Ashcroft also asked for roving wiretaps-a single warrant for
a suspect's telephone must include any and all types of phones
he or she uses in any and all locations, including pay phones.
If a suspect uses a relative's phone or your phone, that owner
becomes part of the investigative database. So does anyone using
the same pay phone or any pay phone in the area.
Ashcroft neglected to tell us, however, that roving wiretaps
already became law under the Clinton Administration in 1998. At
that time, only Congressman Bob Barr, Republican of Georgia, spoke
against it in Congress, while the media paid little attention
to this brazen attack on the Fourth Amendment.
But Ashcroft demanded and received a radical extension of
these roving wiretaps: a one-stop national warrant for wiretapping
these peripatetic phones. Until now, a wiretap warrant was valid
only in the jurisdiction in which it was issued. But now, the
government won't have to waste time by having to keep going to
court to provide a basis for each warrant in each locale.
The expansion of wiretapping to computers, and thereby the
Internet, makes a mockery of Internet champion John Perry Barlow's
1996 "Declaration of the Independence of Cyberspace":
"Governments of the industrial world, on behalf of the
future, I ask you of the past to leave us alone.... You have no
sovereignty where we gather . . . nor do you possess any methods
of enforcement we have true reason to fear. Cyberspace does not
lie within your borders."
This government invasion of cyberspace fulfills the prophecy
of Justice Louis Brandeis, who warned, in his dissent in the first
wiretapping case before the Supreme Court, Olmstead v United States
(1928), "Ways may some day be developed by which the Government,
without removing papers from secret drawers, can reproduce them
in court, and by which it will be enabled to expose to a jury
the most intimate occurrences of the home."

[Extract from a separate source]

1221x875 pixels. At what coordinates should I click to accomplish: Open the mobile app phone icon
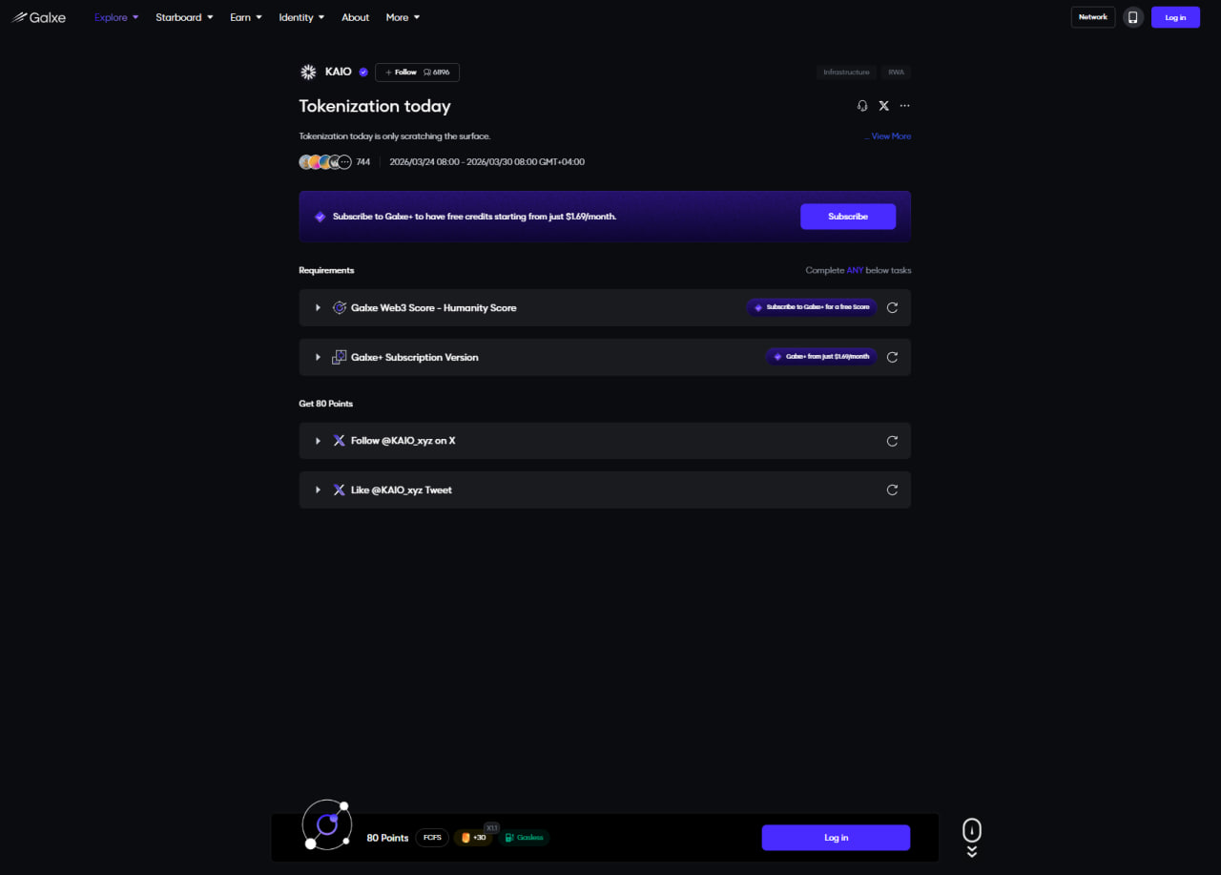[1132, 17]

This has come to pass. The government now has access to bank
records, credit card purchases, what has been searched for on
the Internet, and a great deal more for those who have "supported,"
or are suspected of terrorism.
Moreover, as Brandan Koerner, a fellow at the New America
Foundation, has pointed out in the Village Voice, the bill that
Congress passed so hastily on the night of September 13-and is
now part of the law- "lowers the legal standards necessary
for the FBI to deploy its infamous Carnivore surveillance system."
Without showing-as the Fourth Amendment requires-probable cause
that a crime has been committed or is about to be committed, the
government invades what's left of your privacy.
The fearful name "Carnivore" disturbed some folks,
and so it has been renamed DCS 1000. Carnivore, Koerner notes,
is "a computer that the Feds attach to an Internet service
provider. Once in place, it scans email traffic for 'suspicious'
subjects which, in the current climate, could be something as
innocent as a message with the word 'Allah' in the header."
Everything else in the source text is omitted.